We celebrated the Forgiveness Festival each year, making the meal that would remind us why we do this, how our chains were broken, and for my great-great-grandmother, where our peace comes from.
Born in 1969, she had lived an entire liftetime before I came along, but as she liked to say, just kept on living after that. She could remember her days, each of them, clearly because she had the mind of Christ, not the feeble mind people expect when your eyes are old and your hair is gray.
She could recall a smile at a friend's joke 40 years before and what she felt like the first time humans landed on Mars. She remembered the speech a great man gave in a dark place. She had memorized each word, but discarded the memory of the darkness. She remembered his funeral with tears and forgave his killers, who she had always believed to be her own people.
She had forgiven wars and horrors and selfishness, foolishness, and deception. She had forgiven me, I believe, and herself, if you can.
Her health was startling. Who walks that far without a cane at her age? She didn't have time to stand still, she would tell us. But she seemed to me to have all the time in the world. As long as the sun rose, so did she, and I imagined she'd live forever.
We chose our ingredients for the meal carefully. Each would symbolize our forgiveness in one way or another, some long completed, and others yet to come. Her entries were simple, usually items we could not find anymore. Ben & Jerry's Chocolate Chip Cookie Dough Ice Cream helped her forgive a friend, though she had long since forgotten what for. The company no longer existed, so we made the ice cream at home by hand with an old machine that required effort like everything else.
Each Spring, before the festival, we would travel far to the east to a town called Ufa for Bashkortostan honey. The best in the world, she would say. I would heartily agree, though it was the only honey left in the entire world. Her reason for including it in the festival was strange to me. She'd been afraid as a child, often and of most things. The dark. Monsters. People. Deep water. The Soviets.
"Did you forgive them?" I would ask.
"Kind of," she would always say, then add, "They never attacked us, so there wasn't really anything to forgive."
And then I would prompt, "Did they ever forgive us?"
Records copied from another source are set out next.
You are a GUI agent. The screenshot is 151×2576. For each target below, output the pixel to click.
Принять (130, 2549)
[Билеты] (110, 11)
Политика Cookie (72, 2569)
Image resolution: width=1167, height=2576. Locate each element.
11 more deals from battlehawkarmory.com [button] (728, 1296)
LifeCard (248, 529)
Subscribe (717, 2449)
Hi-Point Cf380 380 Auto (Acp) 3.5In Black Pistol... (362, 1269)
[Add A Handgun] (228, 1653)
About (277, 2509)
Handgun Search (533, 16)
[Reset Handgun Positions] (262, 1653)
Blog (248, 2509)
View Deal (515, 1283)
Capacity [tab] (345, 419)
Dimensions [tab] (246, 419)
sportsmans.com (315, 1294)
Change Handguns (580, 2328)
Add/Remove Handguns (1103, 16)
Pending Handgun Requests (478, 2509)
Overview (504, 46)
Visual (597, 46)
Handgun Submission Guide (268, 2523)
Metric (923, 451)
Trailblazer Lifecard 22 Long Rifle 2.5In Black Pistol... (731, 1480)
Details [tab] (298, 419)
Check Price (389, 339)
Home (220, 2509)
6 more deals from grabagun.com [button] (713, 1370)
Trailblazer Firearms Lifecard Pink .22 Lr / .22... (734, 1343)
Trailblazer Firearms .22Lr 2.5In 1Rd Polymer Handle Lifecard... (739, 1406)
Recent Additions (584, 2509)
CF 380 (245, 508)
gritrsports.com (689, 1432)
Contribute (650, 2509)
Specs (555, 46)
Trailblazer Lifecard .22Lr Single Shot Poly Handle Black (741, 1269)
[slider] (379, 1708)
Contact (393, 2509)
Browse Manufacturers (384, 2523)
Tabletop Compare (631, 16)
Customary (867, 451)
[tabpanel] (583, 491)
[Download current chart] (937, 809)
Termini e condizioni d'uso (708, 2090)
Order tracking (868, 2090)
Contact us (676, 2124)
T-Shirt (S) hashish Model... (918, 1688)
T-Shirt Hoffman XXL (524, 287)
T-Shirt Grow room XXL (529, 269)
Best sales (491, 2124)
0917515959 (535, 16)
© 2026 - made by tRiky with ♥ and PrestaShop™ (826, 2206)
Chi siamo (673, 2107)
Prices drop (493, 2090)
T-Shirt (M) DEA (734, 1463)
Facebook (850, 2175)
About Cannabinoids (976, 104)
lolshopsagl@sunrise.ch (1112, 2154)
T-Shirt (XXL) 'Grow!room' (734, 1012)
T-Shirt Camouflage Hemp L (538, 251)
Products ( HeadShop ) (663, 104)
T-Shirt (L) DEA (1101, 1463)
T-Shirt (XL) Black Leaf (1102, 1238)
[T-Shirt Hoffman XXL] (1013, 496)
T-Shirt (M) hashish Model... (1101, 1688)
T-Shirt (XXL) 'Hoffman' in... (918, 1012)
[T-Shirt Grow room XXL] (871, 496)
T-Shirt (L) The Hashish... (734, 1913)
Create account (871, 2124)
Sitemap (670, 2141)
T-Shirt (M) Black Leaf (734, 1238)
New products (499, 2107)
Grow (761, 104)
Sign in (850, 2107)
"No," was her answer every time.
I am still not sure what she meant, but it never sat comfortably with me. I felt there was more to the story. But we can't forgive for others, only ourselves, and sometimes we do not understand another's burdens.
We would come to the salad last. In the bottom of a glass jar would go the dressing, a glop of oil and other fats and something called Ranch seasoning. It tasted tangy and sweet, but was disgusting to me. It was bloblike and messy. It had long gone out of fashion, only the elderly ate it now, covering perfectly good food with it. And, so, we did too. Above that, the jar would be filled with vegetables, then seeds, walnuts, and at the top spinach or lettuce or nothing at all. She shook the jar before serving and poured the whole thing into a bowl. I asked her once who she forgave with the salad. She told me simply that she just liked salad and it was time to celebrate because our chains were broken and we were free.